Blair and Cameron get het up over prisons

Prisons row gets personal

Prisons row gets personal

David Cameron and Tony Blair waged a war of words today on who was tougher on crime during a prime minister’s questions dominated by yet another Home Office row.

The Conservative leader accused the government of putting the public at risk by failing to build enough prison places, as the jail population reached capacity this week.

Home secretary John Reid last night urged the courts to send only dangerous offenders to jail, as part of his desperate attempts to find places for 80,000 prisoners.

In the House of Commons this lunchtime, Mr Cameron demanded a guarantee that his efforts would not see criminals released early, and ensure instead that all other options, including using police cells and prison ships, were exhausted first.

The prime minister replied that “all options are of course kept under consideration” but insisted the government had done all it could on prisons, having built 20,000 more places since it came to power, with plans for a further 8,000 by 2012.

Mr Blair said the problem was not prison places but the increase in inmates, largely because of tougher and longer sentences – he claimed there were 40 per cent more dangerous offenders in prison than under the Tories.

Mr Cameron asked whether the proposals to split the Home Office in two, as mooted by the home secretary and lord chancellor this weekend, would improve the situation – and crucially, whether they had the support of chancellor Gordon Brown.

The prime minister said the issue had nothing to do with prisons, as the proposals were designed to improve the Home Office’s work on national security, and continued attacking the Tories for opposing investment in jail places and tougher sentences.

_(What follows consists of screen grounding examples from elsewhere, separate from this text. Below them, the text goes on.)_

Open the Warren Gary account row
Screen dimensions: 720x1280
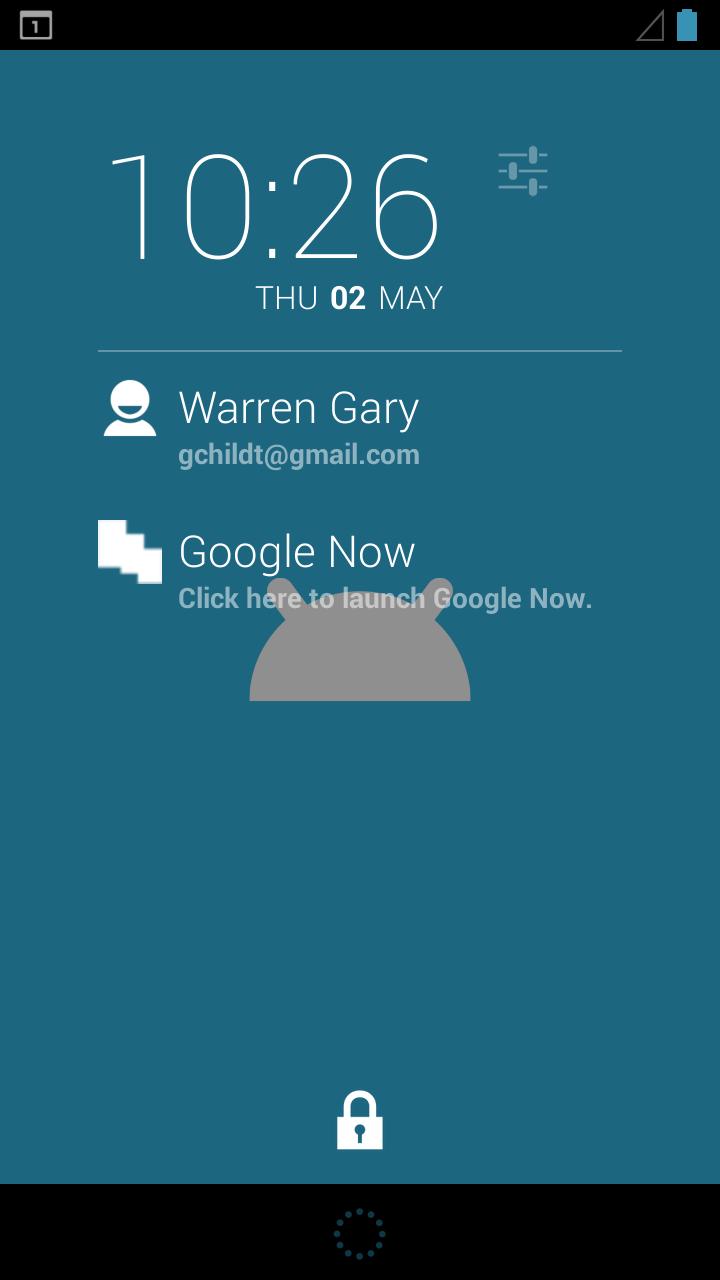pyautogui.click(x=298, y=425)
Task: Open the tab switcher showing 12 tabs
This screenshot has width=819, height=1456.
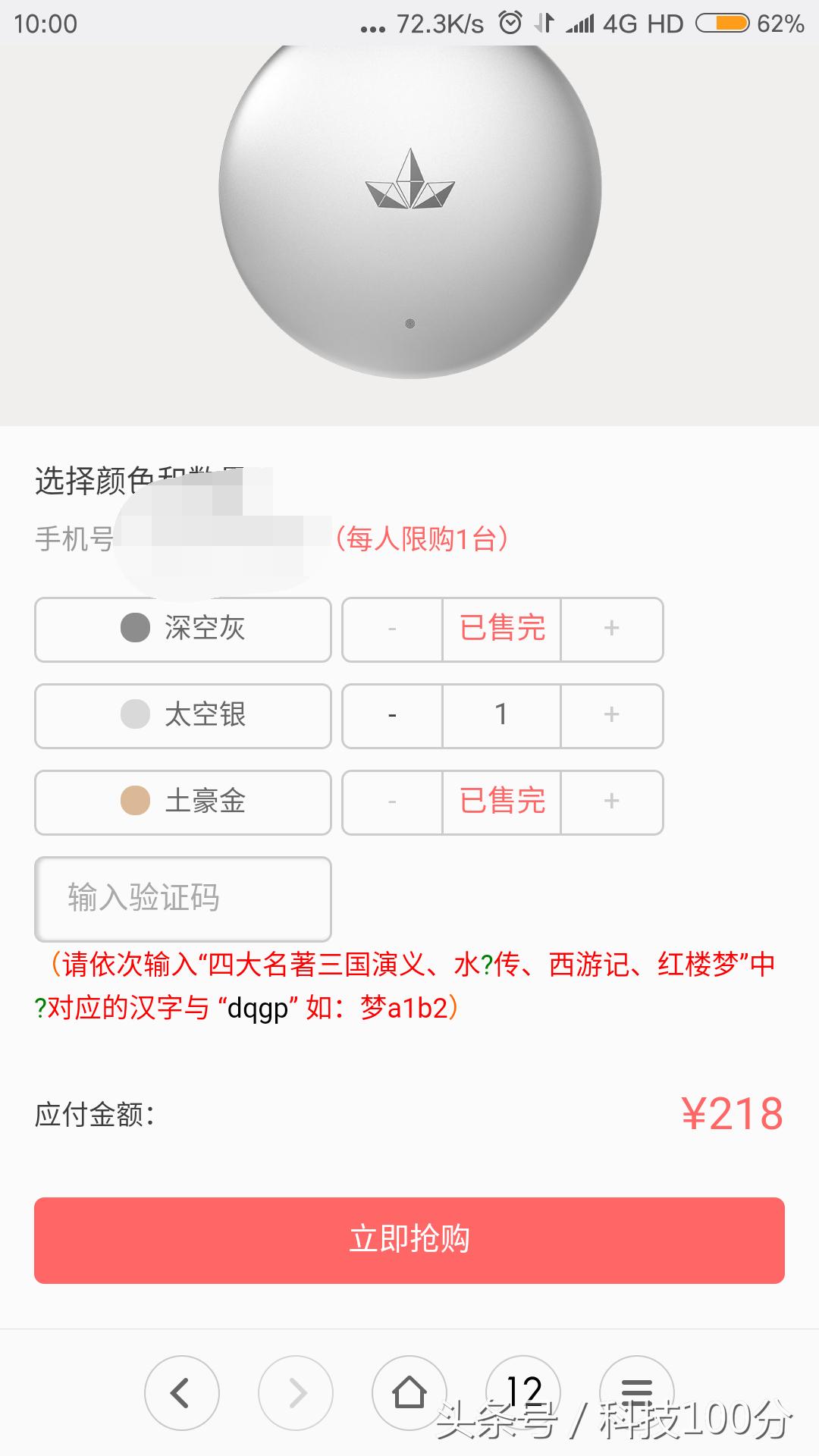Action: [525, 1392]
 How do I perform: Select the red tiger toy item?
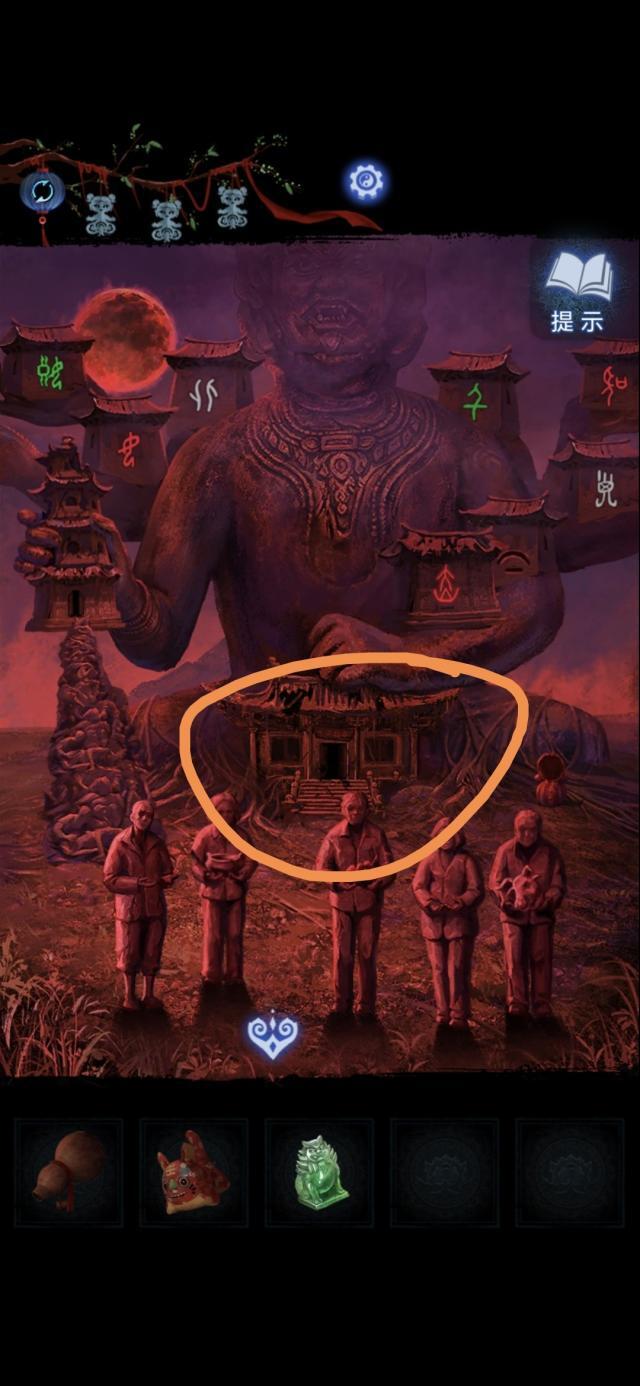pyautogui.click(x=192, y=1172)
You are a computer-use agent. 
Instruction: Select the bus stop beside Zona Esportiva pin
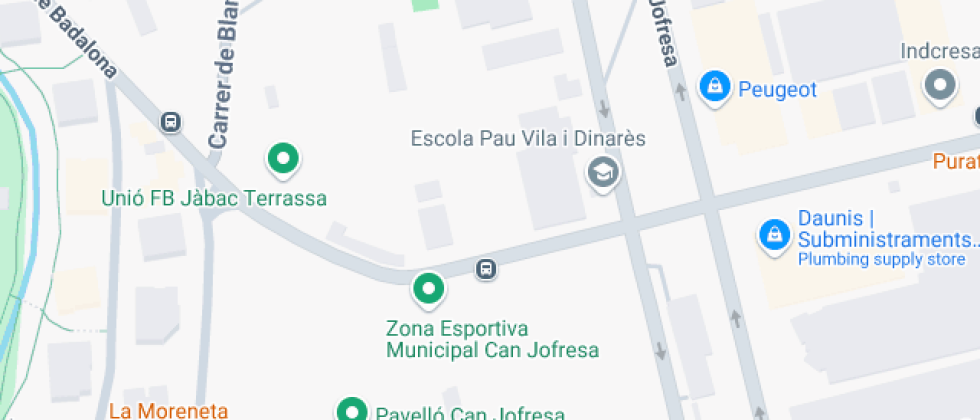486,268
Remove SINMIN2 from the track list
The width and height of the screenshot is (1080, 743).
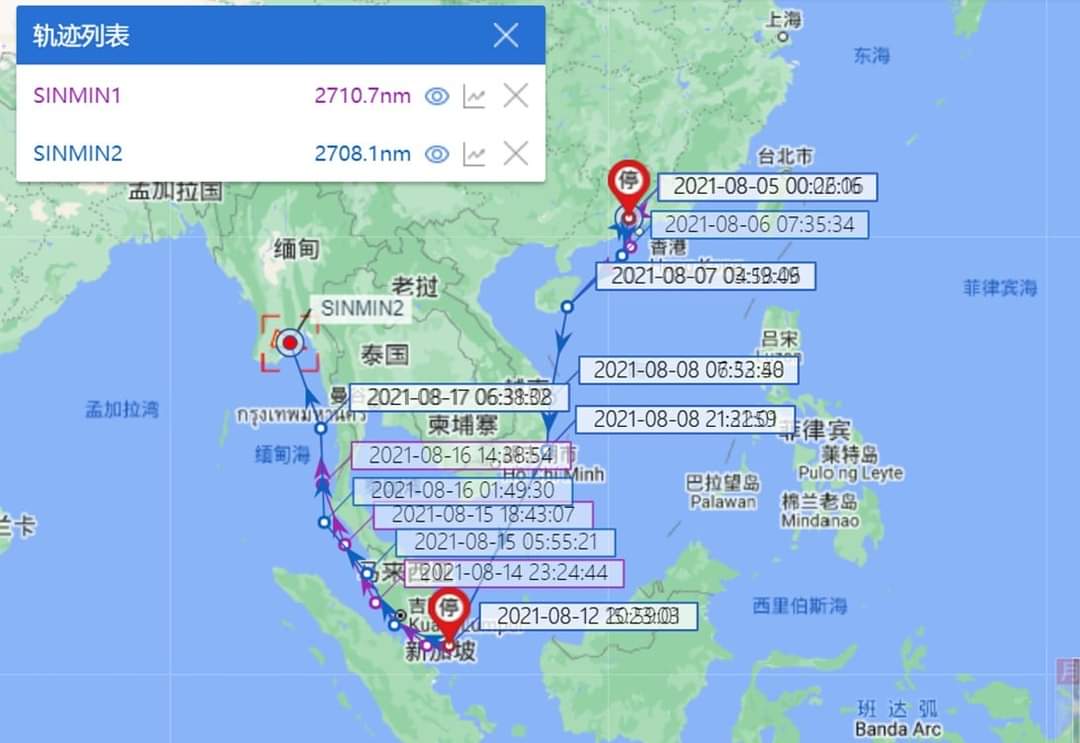[515, 154]
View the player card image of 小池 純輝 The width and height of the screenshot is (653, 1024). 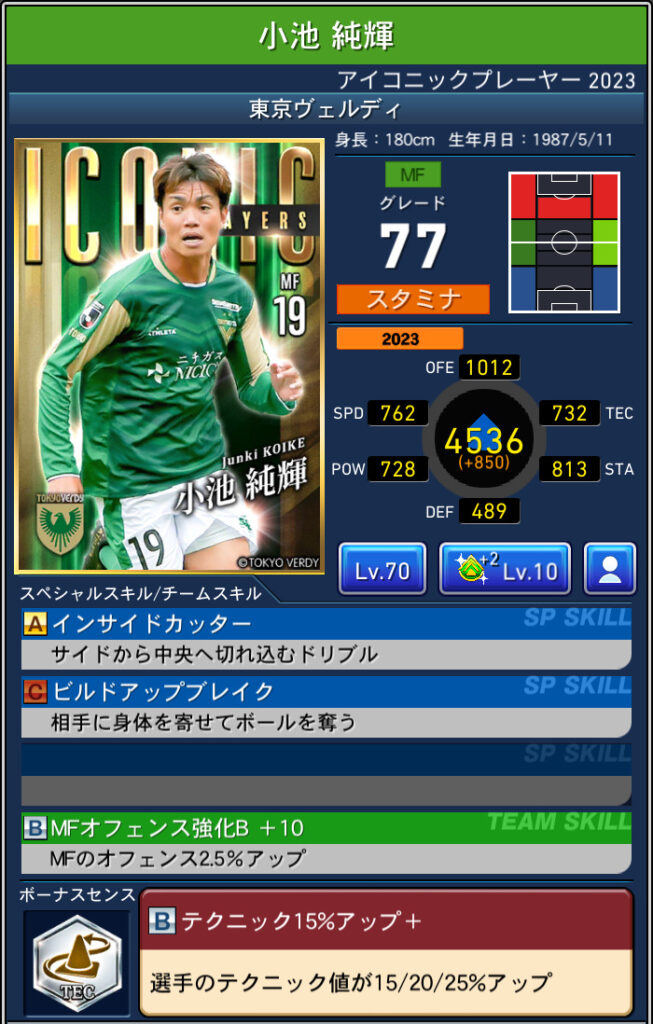click(x=169, y=356)
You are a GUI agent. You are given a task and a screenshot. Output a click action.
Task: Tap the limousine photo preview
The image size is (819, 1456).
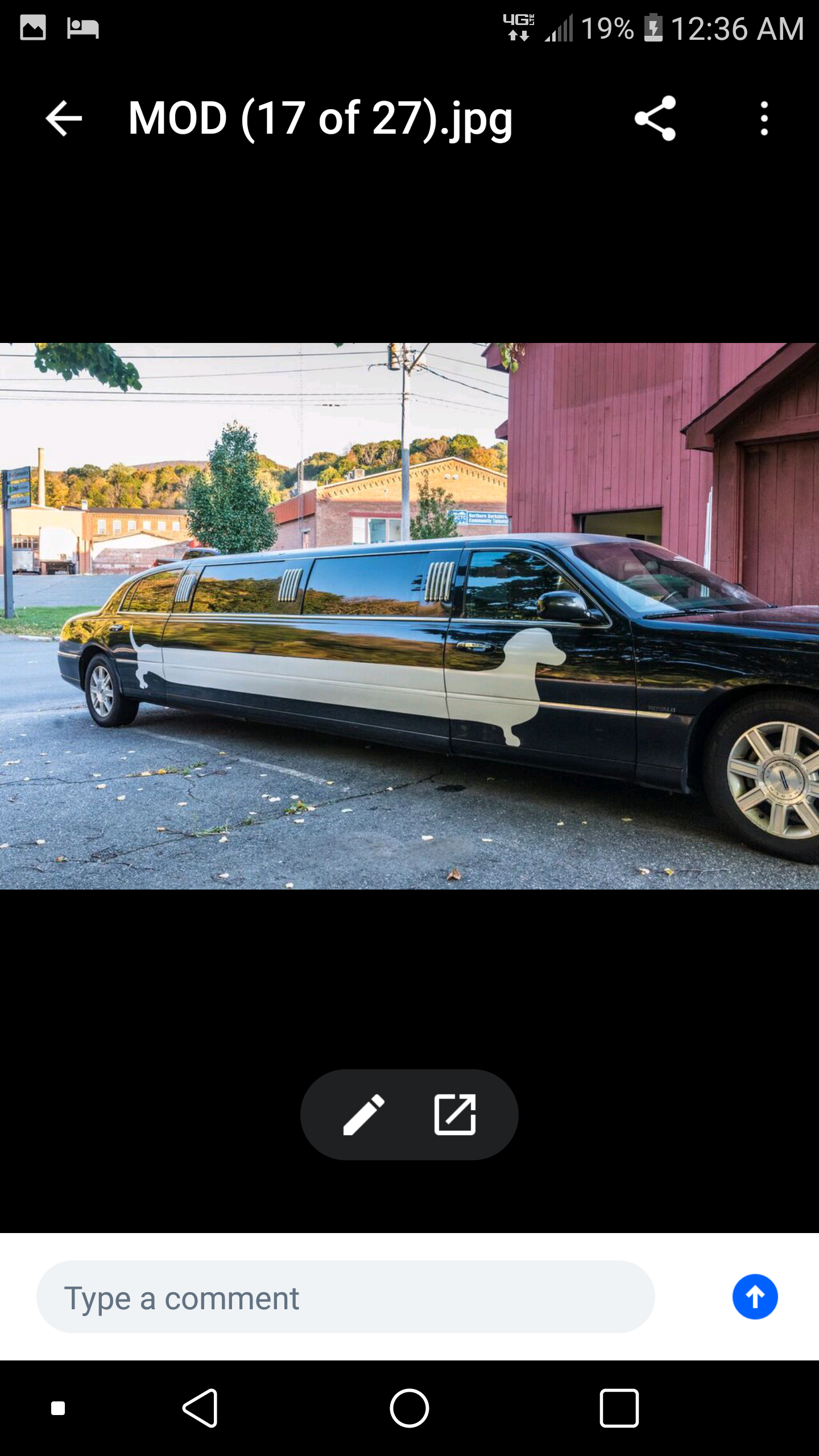410,616
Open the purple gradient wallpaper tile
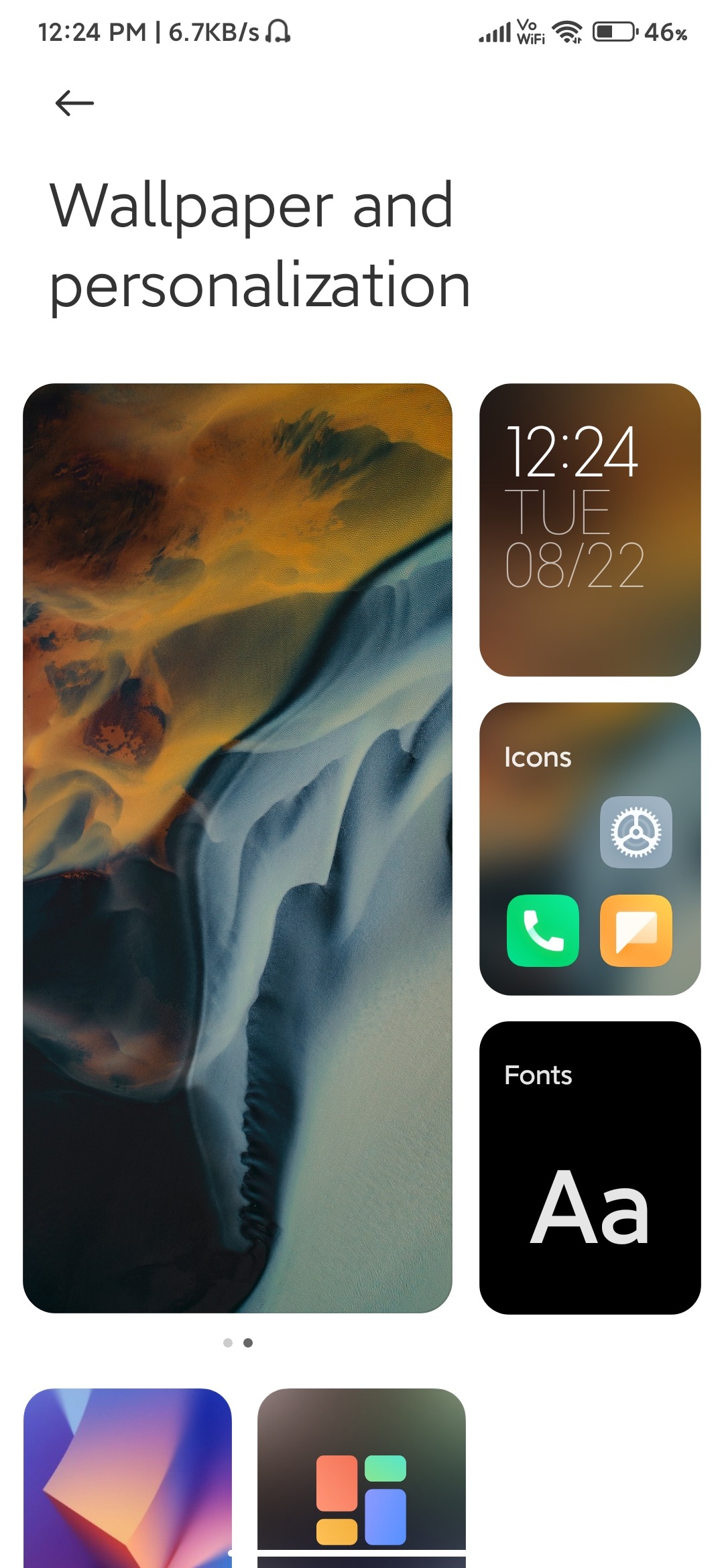The width and height of the screenshot is (724, 1568). click(127, 1478)
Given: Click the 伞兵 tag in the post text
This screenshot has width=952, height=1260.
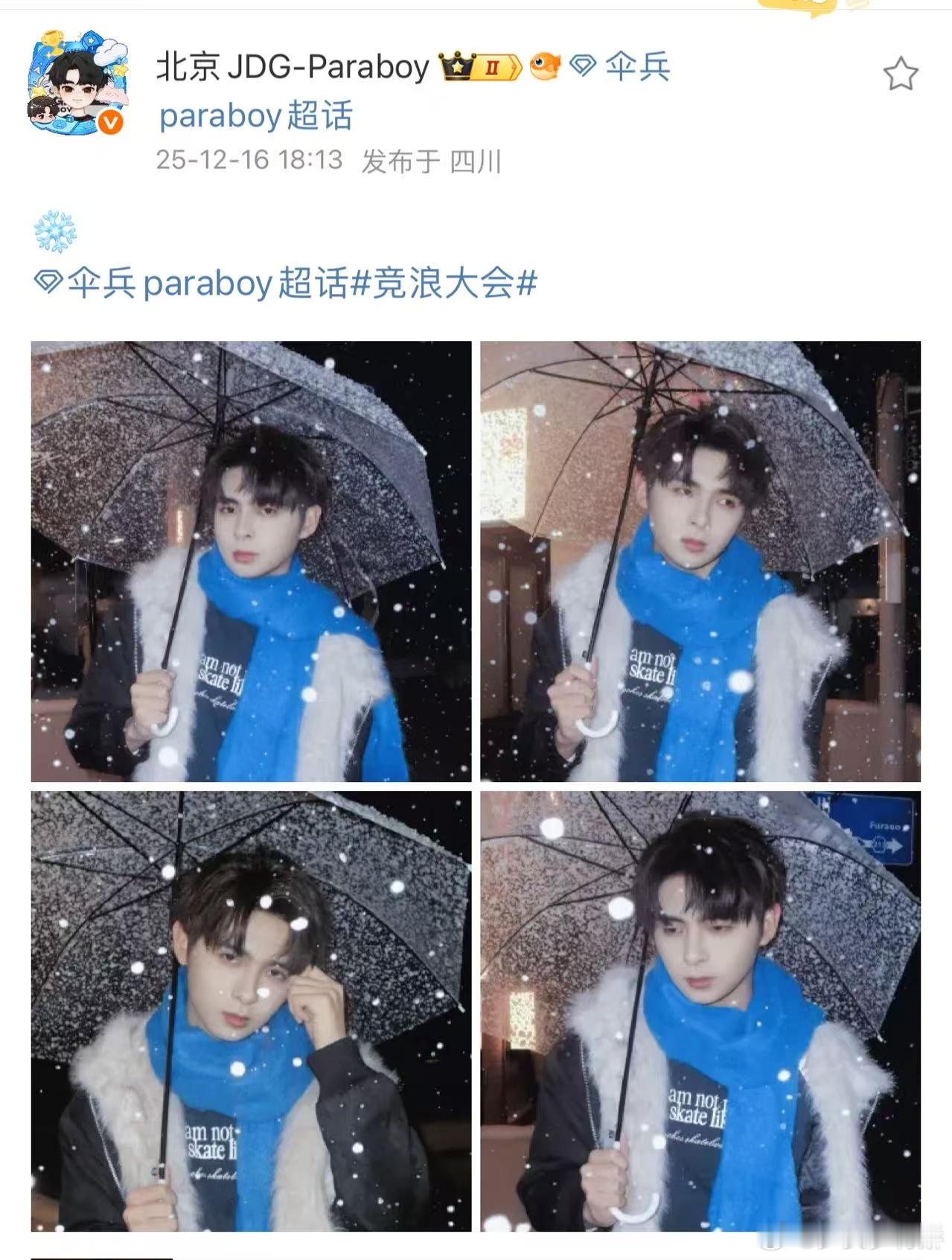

“In respect of prisons, whatever the different structures in the Home Office there is only one way we are going to deal with problems in our prisons is to build more prison places and make sure we have violent and persistent offenders behind bars,” he said.

“All of that investment, all of it, has been opposed by him.”

But Mr Cameron continued to ask whether Mr Brown – the expected future prime minister – agreed with the changes to the department, and took Mr Blair’s silence on the matter as a statement that he did not.

“We’ve got prisoners on the run, we’ve got prisons overcrowded and all the government can do is float half-baked schemes for breaking up the Home Office that they can’t even agree about,” the Tory leader declared.

“Hasn’t this government now become like the ship stranded off the Devon coast, it’s washed up, broken up and they’re just scrambling over the wreckage?”

But Mr Blair was on a roll about prisons, and insisted he would not take lessons from a Conservative party that “used to be the party of law and order [but] now votes against the tough measure and investment”.